The laundry list of new products and launches underscores the pressure MillerCoors has been under as it transitions to the new “Beverage Co.” What’s gotten the business to this point is no longer working, and the need to bring new products to market—and fast—is being felt by the largest companies in the U.S. This is what ZX Ventures has become for Anheuser-Busch InBev, as it attempts to ramp up the speed of change for its parent company. A “see-what-sticks” mentality is being felt from small businesses up to the largest.

“As the world around us rapidly changes and the nature of competition intensifies, our business performance is lagging," Hattersley wrote to employees, as shared by the MillerCoors blog. "We’re over-indexed in declining segments, our core brands have seen years of volume losses, and we haven’t had the resources needed to fully invest behind our innovations."

Money saved "will be funneled into investments behind its brands, further expansions in the beyond beer space and new digital capabilities," according to the blog

There’s a bit of irony to the Oct. 30 announcement, which marks the one-year anniversary of when the Brewers Association last changed its definition of “craft” to ensure its members could keep that designation while pivoting to a variety of FMBs, ciders, and other alcoholic products that could supplement lost beer volume.

The new Molson Coors will focus investment in the "above-premium segment," which notably includes Saint Archer Brewing Company's Saint Archer Gold, a Helles Lager marketed for its 95 calories and 2.6 grams of carbohydrates. That brand has grown 29% in the last 52 weeks. Also in the beer space, Hop Valley Brewing Company (12.1%) and Terrapin Beer Company (20.8%) continue to be strong players for the business in the past 52 weeks. Hop Valley's Bubble Stash IPA (136.6%) has seen one of the biggest jumps for any regional beer brand in 2019, and Terrapin's Hopsecutioner IPA (17.1%) is showing continued growth, having increased its IRI volume by 90% from 2015-2018.

Then there are the new “better-for-you” beers set to debut in 2020:

  • Blue Moon Light Sky, 95 calories

  • Coors Peak, 92 calories

  • Leinenkugel’s Spritzen, 93 calories

  • Keystone Light’s Keylightful (unlisted number of calories)

As a complement to these various changes, Pete Marino is being promoted to “president of emerging growth” for the North American Emerging Growth team.

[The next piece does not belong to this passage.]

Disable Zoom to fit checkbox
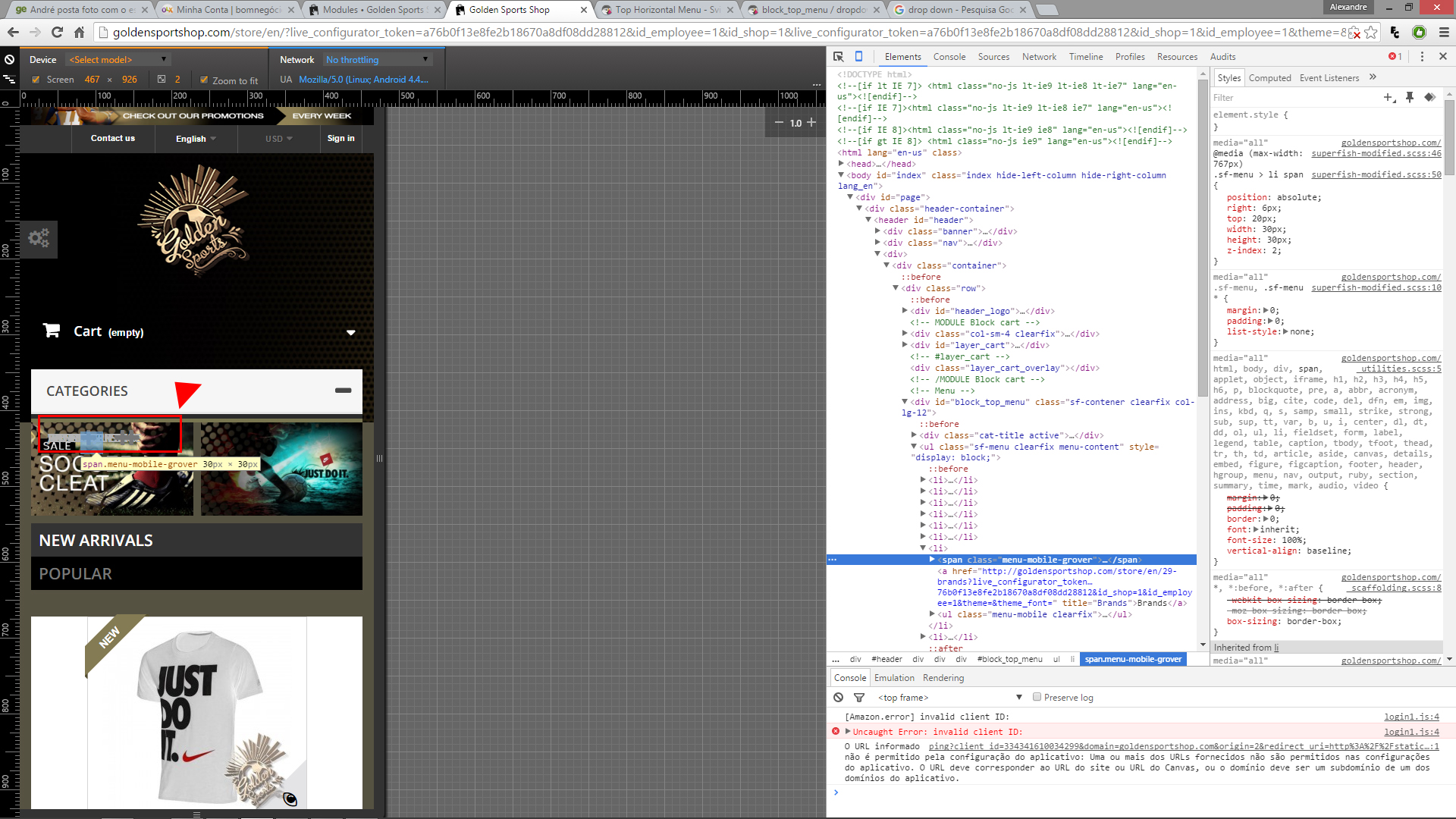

He has acted as chief public affairs and communications officer for MillerCoors since 2014, and served as president of Tenth and Blake Beer Company since 2017. Oddly, there was no reference to Tenth and Blake in the restructuring announcement, despite the fact that it acted as home to select craft and import brands over the years. Marino led the group’s slow, surgical growth strategies.

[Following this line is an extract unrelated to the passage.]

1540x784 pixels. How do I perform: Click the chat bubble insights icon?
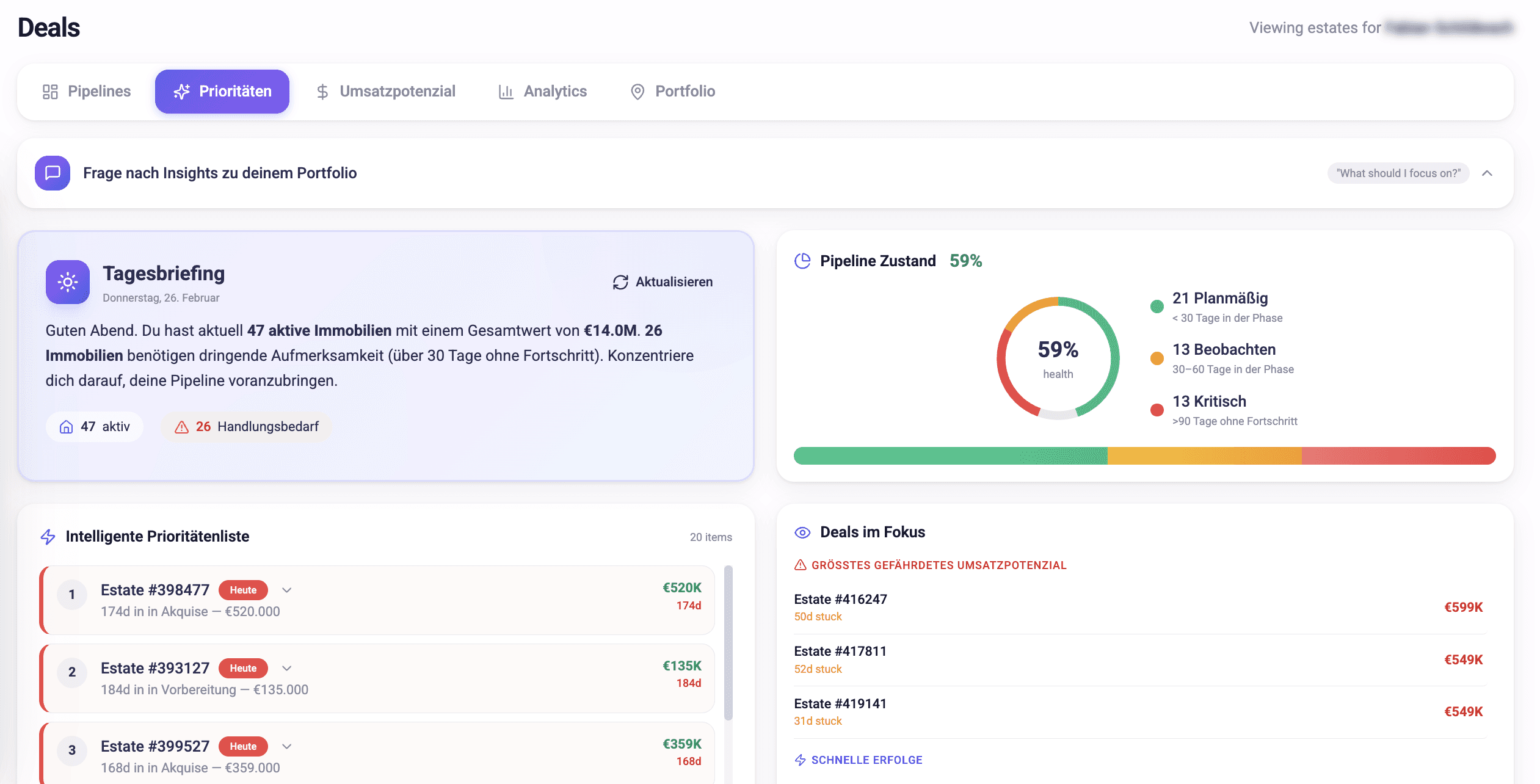coord(53,173)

In the newly formulated Molson Coors Beverage Co., Peroni Nastro Azzurro and Pilsner Urquell will shift out of Tenth and Blake to oversight from the new company, while Leinenkugel will move back in, bringing all craft brands except Blue Moon under one roof.

In the company blog post announcing the changes, Hattersley said that the new name in particular “speaks volumes about who we are," which will help Molson Coors Beverage Co. to "regain the glory of our past, and we will create a brighter future."

With a shift away from classic flagships and a focus on a variety of non-beer brands, however, the future will decidedly not be shaped by the past that brought the company to this point.